Methodology used to calculate population numbers.

Population size is very difficult to estimate with data from light-trap catches, particularly with the very limited data available. The estimate provided is based on the amount of suitable habitat available, and the author’s experience with catch efficiency of light traps. The most important variables that come into play are the radius over which a light ‘pulls in’ moths, the amount and directionality of moth dispersal (which is weather-dependent), and the seasonality of the flight period. To make a rough approximation, the following assumptions were made:

  • an attracting radius of light trap of between 3 m and 10 m (Baker, R.R. and Y. Sadovy. 1978. The distance and nature of the light trap response of moths.
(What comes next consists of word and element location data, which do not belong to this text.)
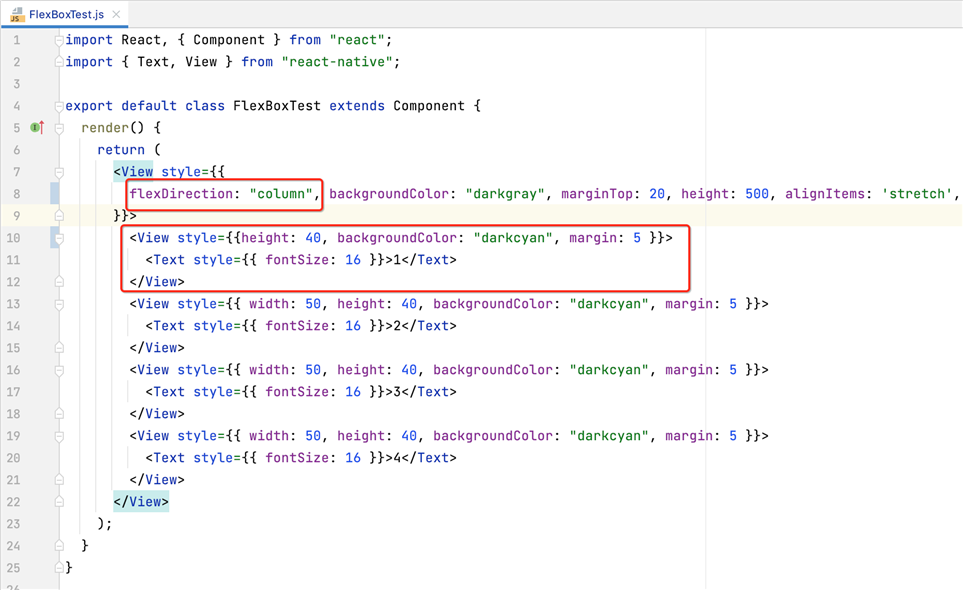
Task: Click line number 23 in the gutter
Action: (15, 524)
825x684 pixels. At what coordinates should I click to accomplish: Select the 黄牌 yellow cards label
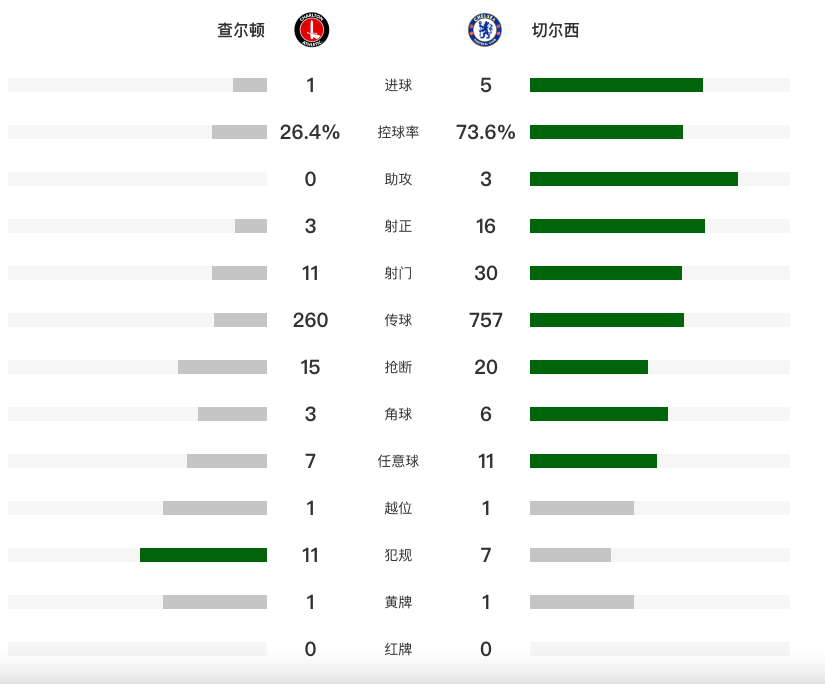[x=398, y=602]
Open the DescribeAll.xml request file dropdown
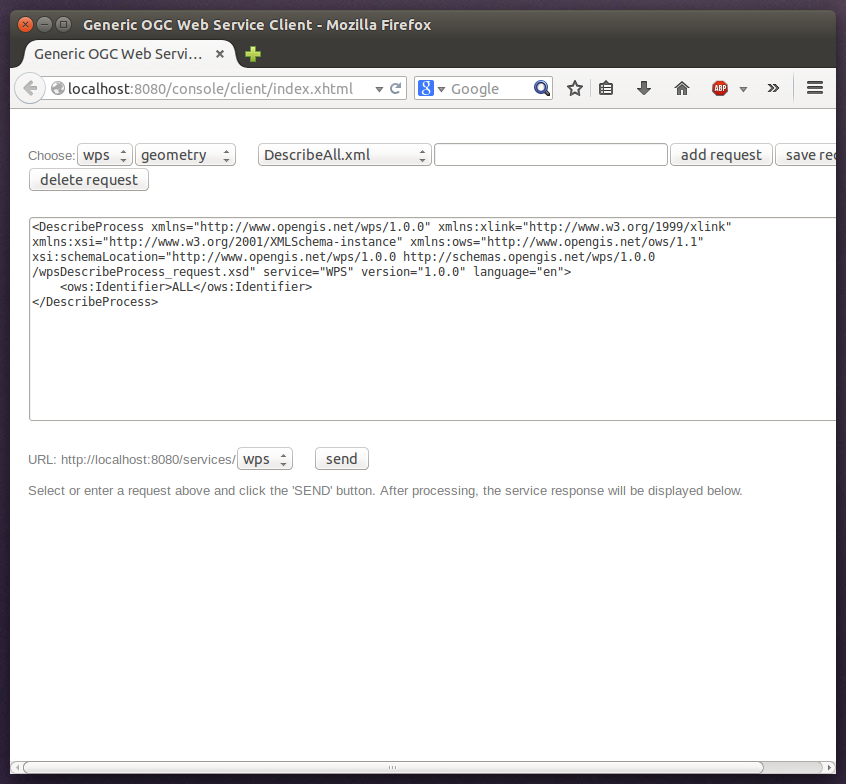The width and height of the screenshot is (846, 784). (x=344, y=154)
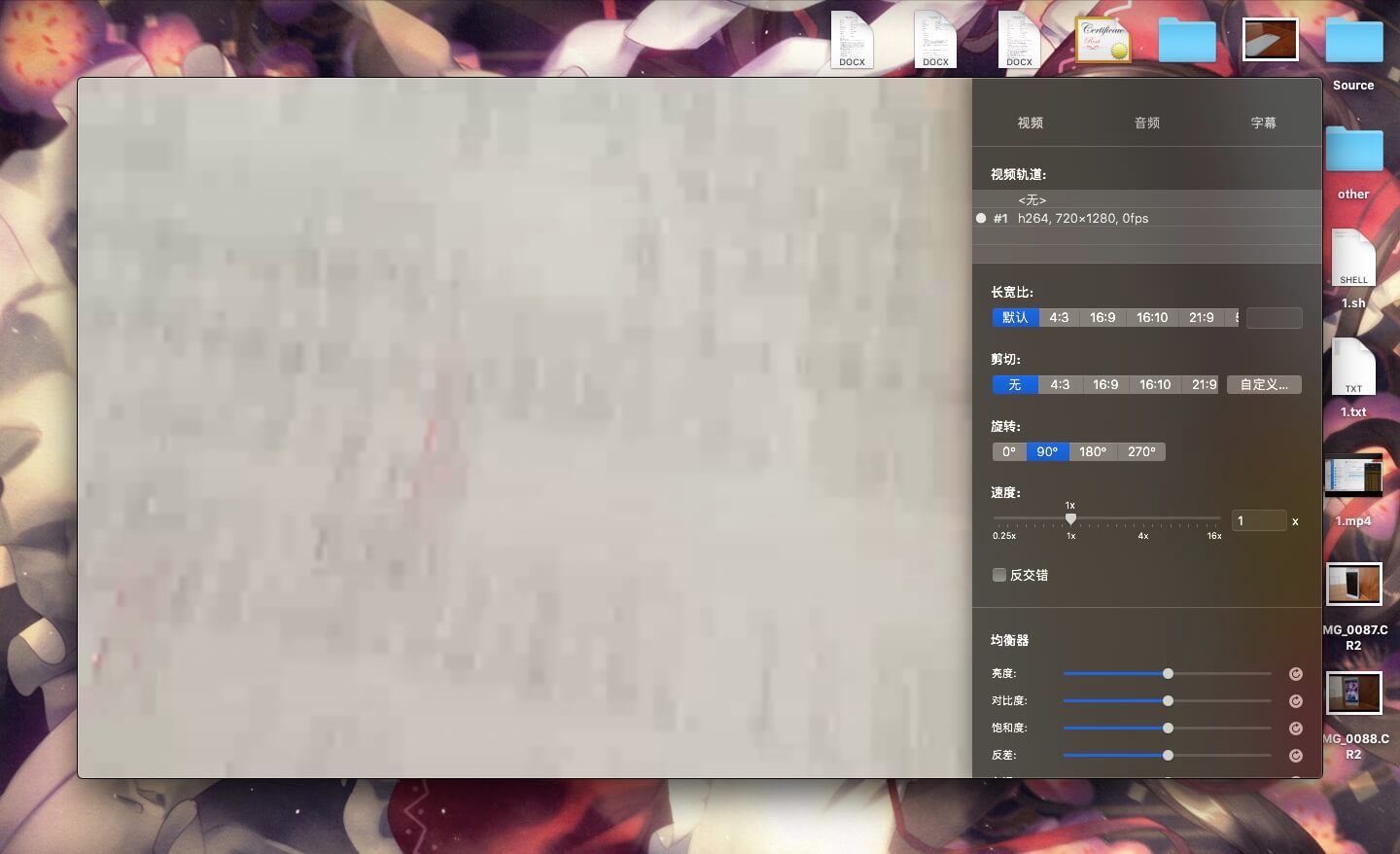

Nature 276: 818-821.);
  • an average of 0.5 moths/trap based on Troubridge and Lafontaine’s trapping results from 2003 (11 moths for 24 trap-nights);
  • the 2003 sampling occurred during the peak flight time, and about ½ of the total population was available to sampling during the peak (with the remainder having either already completed their flight or not yet emerged); and
  • suitable habitat occurs only within the 5 km² of open dunes, i.e., the area of occupancy.

Since the attraction radius to light is relatively small, and moths are flying/dispersing, the area sampled by light traps is effectively much larger than just the “area of attraction” based on the 3 to 10 m estimate; this can be thought of as the effective sampling area and has to be estimated. Setting the effective trap radius at 50 m yields a total population estimate of about 600, and a radius of 20 m yields an estimate of about 4000 with the above assumptions. If one accepts the radii as reasonable and assumes 2003 was a year with average population size (we know 2004 was likely a very low year), year to year fluctuations could easily be as low as 100 at the low end and 5,000 or more at the upper end.